Can this affect permanent teeth?
Any infection in a temporary tooth which progresses through the root will create a pus sac which will affect the permanent tooth. Sometimes permanent teeth come out deformed, with secondary stains or injuries caused by the infection in the milk tooth in the past and which was not treated correctly. Therefore it is erroneous to think that, since one day milk teeth will fall out, there is no need to be that concerned about looking after them.
Children should be taken to a paediatric dentist every 6 months so that their teeth can be checked and thus any potential diseases that they may have in their mouths can be prevented.
Until they are a year old, it is enough to clean their teeth with a small piece of water-soaked gauze. After the age of two toothbrushes should be introduced, this must have a small head and soft bristles. Parents should teach their children how to brush their teeth, by doing so gently, after each meal. The amount of toothpaste should be minimal-equivalent to the size of a lentil- since they should not swallow any fluoride.

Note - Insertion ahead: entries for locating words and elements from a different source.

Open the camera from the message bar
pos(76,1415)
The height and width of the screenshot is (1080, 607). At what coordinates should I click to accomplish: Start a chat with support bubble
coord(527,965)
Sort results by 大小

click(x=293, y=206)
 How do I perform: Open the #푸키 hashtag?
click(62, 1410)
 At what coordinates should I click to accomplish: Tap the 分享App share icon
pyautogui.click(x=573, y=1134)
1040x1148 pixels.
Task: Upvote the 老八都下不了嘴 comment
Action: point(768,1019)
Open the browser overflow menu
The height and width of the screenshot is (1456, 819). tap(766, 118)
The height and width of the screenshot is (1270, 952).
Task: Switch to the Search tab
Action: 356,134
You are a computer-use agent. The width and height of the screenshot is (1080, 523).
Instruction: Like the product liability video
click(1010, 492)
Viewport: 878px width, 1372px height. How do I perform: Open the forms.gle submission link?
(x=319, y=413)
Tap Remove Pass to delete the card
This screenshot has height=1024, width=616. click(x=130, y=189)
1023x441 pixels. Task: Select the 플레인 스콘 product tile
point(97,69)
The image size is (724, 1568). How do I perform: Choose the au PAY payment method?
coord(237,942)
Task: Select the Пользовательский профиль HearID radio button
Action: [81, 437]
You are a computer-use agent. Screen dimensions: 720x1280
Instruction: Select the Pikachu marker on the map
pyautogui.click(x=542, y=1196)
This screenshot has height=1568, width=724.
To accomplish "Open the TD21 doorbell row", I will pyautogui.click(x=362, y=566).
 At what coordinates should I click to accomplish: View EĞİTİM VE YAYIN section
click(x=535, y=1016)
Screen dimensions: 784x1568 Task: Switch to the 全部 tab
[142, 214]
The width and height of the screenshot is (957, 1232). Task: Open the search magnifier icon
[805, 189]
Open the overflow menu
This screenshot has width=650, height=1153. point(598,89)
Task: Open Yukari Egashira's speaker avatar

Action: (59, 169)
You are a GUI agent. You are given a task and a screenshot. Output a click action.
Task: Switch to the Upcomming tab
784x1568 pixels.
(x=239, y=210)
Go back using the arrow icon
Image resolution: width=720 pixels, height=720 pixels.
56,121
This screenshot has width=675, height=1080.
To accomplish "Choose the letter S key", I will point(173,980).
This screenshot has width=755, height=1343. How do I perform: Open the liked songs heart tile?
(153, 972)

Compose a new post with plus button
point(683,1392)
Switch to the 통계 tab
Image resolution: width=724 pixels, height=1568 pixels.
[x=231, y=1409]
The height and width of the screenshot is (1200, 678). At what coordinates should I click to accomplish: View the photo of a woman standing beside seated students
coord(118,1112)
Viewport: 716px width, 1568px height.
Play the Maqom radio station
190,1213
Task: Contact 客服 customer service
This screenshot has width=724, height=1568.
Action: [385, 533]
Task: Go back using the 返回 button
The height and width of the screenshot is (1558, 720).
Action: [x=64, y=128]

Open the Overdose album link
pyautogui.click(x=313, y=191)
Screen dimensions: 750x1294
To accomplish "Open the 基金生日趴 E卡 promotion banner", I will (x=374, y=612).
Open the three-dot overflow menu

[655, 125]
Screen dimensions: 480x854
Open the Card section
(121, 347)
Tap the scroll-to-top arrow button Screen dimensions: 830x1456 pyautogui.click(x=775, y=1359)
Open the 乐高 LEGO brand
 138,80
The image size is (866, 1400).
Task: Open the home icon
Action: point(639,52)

Fluoridation is one of the most effective methods to fight against caries, and should be carried out under the supervision of a paediatric dentist. Tooth enamel can be reinforced and re-mineralised through the application of fluoride. According to the WHO, it can reduce caries by up to 50%.
Whether it can affect other organs or not, this does not occur in healthy children. However, an infection in one tooth will make the caries progress until the microbes reach the nerve and contaminate it. If this continues without treatment, then the affected nerve will produce pus, which will search for an escape route and will cause an abscess which, if not treated, will produce a fistula (a route to the outside). However, any infection within the organism, whether in the mouth or any other location, can affect the heart in patients with vascular problems, congenital heart disease, or those who have for example experienced rheumatic fever as a child. These are extreme cases which paediatric dentists should know about, although they will be monitored by a cardiologist.